I sometimes hear that people are afraid of bundt cakes, that they’re afraid they’ll fall apart or stick to the pan. My advice is to be very thorough and liberal when you butter and flour the pan, and to let the cake cool before you try to un-mold it. I use a paper towel when I’m buttering and go over the pan twice to make sure I haven’t missed any corners or detail. Don’t be afraid of using too much butter. Embrace the butter.

chocolate orange bundt cake | Brooklyn Homemaker

For this cake I used the Nordic Ware Heritage bundt pan. You can find it here if you’re interested. As if a traditional bundt pan weren’t impressive enough, this pan adds a modern twist to the classic shape. The lines of this cake just make it impossibly stylish.

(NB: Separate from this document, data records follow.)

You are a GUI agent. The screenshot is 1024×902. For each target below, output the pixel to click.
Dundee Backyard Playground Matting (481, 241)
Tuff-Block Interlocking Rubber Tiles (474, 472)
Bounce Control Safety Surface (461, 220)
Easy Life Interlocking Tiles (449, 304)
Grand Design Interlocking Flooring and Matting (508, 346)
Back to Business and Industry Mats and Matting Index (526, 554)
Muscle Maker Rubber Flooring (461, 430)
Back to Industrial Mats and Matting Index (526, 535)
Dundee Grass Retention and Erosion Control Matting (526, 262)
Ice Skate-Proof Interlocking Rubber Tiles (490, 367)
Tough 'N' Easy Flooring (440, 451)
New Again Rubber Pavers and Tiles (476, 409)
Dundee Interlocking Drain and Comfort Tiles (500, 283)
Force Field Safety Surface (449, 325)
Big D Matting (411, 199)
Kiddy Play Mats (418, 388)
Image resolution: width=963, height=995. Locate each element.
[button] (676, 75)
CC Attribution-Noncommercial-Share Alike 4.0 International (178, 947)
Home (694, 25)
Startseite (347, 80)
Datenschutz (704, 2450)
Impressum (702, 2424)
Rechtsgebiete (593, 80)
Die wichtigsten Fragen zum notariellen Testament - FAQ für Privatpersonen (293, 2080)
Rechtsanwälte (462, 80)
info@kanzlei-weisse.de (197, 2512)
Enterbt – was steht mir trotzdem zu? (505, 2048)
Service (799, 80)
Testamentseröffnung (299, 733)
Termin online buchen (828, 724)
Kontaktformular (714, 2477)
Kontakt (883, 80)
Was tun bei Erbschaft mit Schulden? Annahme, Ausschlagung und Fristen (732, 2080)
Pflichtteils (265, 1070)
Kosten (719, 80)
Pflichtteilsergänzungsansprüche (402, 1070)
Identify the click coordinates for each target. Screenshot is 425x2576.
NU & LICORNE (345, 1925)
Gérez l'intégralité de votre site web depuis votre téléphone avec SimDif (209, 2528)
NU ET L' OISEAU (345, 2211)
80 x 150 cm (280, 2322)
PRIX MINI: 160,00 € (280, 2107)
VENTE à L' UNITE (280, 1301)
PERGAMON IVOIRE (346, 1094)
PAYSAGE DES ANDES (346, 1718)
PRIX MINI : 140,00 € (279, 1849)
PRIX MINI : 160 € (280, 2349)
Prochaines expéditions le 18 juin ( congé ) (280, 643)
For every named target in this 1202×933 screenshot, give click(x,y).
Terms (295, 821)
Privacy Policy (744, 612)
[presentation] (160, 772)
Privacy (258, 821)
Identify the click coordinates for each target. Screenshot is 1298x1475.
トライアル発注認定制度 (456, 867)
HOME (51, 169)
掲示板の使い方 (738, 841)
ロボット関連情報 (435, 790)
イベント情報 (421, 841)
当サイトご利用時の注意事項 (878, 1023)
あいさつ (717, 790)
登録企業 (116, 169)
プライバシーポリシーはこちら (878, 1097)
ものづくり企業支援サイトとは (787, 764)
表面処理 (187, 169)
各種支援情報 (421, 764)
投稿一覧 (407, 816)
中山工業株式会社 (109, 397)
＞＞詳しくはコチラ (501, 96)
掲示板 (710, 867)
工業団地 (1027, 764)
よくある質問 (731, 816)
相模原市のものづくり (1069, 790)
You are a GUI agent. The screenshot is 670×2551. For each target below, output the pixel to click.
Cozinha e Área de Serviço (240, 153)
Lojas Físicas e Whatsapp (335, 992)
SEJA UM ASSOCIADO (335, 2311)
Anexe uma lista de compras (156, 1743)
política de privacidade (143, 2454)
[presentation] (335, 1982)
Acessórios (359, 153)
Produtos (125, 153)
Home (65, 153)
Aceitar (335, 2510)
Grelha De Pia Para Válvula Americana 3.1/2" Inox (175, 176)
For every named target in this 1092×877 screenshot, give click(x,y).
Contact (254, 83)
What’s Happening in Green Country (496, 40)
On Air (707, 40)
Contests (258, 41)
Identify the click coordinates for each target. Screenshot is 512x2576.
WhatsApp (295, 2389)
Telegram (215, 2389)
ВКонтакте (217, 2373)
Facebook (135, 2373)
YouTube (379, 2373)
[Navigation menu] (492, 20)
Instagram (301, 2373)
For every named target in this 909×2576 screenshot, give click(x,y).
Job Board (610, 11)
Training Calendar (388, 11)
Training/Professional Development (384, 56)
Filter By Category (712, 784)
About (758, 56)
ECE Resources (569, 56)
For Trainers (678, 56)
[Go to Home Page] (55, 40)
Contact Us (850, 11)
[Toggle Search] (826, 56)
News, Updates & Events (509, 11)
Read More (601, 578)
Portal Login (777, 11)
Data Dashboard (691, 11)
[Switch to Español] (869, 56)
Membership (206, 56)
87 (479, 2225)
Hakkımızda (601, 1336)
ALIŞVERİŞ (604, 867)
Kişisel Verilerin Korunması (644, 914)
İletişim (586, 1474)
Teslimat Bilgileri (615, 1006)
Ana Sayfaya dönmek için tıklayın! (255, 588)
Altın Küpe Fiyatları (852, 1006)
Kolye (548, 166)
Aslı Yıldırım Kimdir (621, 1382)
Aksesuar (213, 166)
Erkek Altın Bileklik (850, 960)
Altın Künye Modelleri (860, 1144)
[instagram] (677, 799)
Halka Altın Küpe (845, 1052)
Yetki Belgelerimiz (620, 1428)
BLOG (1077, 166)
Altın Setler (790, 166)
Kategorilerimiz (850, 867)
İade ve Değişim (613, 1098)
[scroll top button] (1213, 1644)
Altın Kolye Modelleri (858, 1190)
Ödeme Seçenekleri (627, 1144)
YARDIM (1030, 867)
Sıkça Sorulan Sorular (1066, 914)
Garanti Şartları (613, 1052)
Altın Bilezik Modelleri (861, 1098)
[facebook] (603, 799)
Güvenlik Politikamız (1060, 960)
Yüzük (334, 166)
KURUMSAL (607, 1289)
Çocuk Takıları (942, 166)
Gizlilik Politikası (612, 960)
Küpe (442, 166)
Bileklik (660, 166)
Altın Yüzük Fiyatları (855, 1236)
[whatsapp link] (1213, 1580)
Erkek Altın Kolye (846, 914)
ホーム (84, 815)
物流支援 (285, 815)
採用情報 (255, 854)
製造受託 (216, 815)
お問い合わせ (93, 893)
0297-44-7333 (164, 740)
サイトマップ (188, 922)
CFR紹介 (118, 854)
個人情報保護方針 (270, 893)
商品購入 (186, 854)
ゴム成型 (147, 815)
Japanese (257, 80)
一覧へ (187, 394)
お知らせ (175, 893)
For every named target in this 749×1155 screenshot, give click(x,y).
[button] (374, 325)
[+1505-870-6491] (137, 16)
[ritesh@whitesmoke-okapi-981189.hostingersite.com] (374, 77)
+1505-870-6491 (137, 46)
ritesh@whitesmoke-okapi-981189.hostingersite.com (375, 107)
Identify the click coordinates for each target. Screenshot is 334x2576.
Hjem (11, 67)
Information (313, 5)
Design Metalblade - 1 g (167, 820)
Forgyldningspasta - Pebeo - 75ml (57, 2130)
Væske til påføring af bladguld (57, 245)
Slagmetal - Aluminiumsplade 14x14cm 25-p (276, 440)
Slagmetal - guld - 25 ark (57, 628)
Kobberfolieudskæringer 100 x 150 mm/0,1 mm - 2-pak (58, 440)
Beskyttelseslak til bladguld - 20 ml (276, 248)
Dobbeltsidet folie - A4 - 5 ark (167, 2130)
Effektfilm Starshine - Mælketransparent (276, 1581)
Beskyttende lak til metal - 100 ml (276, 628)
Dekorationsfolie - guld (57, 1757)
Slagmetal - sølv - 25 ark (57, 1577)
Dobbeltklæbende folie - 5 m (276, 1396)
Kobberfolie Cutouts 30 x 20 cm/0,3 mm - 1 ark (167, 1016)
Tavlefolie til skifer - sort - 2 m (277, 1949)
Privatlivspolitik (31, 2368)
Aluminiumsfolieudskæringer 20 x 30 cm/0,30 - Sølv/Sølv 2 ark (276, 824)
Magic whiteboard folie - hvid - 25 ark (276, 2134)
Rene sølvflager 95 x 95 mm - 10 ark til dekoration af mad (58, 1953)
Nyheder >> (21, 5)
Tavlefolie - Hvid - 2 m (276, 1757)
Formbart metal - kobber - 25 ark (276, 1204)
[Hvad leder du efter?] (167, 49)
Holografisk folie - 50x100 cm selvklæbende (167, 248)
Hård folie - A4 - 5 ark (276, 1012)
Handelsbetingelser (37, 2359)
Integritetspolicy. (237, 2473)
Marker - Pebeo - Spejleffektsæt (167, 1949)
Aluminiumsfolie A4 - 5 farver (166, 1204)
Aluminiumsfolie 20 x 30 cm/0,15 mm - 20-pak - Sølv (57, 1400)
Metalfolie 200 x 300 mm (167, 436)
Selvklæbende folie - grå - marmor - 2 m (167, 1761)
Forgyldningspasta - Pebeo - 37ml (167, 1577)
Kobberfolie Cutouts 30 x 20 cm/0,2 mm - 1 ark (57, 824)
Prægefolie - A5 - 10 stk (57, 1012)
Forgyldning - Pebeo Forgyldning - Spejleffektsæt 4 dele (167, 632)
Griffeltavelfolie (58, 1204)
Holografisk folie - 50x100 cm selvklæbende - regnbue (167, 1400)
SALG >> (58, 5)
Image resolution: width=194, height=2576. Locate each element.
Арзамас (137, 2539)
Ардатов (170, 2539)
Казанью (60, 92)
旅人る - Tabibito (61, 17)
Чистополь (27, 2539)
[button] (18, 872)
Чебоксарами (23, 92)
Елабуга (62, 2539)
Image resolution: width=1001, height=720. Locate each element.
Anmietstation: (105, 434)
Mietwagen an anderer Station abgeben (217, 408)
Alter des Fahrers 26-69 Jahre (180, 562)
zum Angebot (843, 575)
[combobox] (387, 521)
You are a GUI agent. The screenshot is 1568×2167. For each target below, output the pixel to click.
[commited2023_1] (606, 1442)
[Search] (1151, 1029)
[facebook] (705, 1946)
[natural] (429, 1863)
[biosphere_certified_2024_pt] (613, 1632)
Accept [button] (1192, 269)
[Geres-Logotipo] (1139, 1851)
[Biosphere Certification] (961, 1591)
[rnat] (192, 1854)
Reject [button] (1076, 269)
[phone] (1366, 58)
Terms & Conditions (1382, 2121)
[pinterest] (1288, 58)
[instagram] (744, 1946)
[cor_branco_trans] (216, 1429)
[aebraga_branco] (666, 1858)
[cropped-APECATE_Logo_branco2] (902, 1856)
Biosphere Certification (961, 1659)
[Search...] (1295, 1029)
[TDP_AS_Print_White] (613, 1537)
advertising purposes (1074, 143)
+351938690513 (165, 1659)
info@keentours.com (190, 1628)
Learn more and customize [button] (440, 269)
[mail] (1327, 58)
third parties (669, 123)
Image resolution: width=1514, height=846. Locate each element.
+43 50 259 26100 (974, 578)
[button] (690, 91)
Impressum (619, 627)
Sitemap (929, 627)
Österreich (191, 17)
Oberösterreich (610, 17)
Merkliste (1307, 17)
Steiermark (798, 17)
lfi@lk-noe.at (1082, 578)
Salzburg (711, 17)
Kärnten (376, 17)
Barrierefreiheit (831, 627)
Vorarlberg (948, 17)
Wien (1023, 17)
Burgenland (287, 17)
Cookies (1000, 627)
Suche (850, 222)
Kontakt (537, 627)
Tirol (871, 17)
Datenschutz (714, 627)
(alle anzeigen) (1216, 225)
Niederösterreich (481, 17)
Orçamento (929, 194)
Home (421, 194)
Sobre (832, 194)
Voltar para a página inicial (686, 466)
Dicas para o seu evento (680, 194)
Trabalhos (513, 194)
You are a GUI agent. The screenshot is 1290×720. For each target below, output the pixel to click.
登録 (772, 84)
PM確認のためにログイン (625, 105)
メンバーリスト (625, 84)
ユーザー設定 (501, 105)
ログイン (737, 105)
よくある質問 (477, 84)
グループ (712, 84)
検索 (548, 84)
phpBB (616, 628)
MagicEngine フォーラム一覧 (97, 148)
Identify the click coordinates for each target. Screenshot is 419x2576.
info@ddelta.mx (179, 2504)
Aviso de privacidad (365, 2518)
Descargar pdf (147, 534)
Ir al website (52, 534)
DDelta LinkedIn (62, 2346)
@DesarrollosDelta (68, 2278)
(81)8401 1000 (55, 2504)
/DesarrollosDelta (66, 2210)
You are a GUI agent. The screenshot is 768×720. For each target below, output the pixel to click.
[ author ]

chocolate orange bundt cake | Brooklyn Homemaker

Just look at those ridges. Look at those clean lines. So fancy. It looks like a craggy mountain when sliced.

chocolate orange bundt cake | Brooklyn Homemaker

I think the golden glaze with bright little specks of orange zest looks really beautiful against this almost black super-chocolatey cake. The recipe I adapted this cake from called for a thick bittersweet chocolate and sour cream glaze, but I thought a simple powdered sugar glaze would compliment and enhance the delicate citrus flavor of the cake instead of competing.

chocolate orange bundt cake | Brooklyn Homemaker

In case I forgot to mention it, this cake is GOOOOOD. It really delivers in the chocolate department, the oil and buttermilk keep it unbelievably moist, and the orange juice and zest add a sunny sweetness that permeates the cake. The smell alone is enough to get you going when you cut into it. Going. Going.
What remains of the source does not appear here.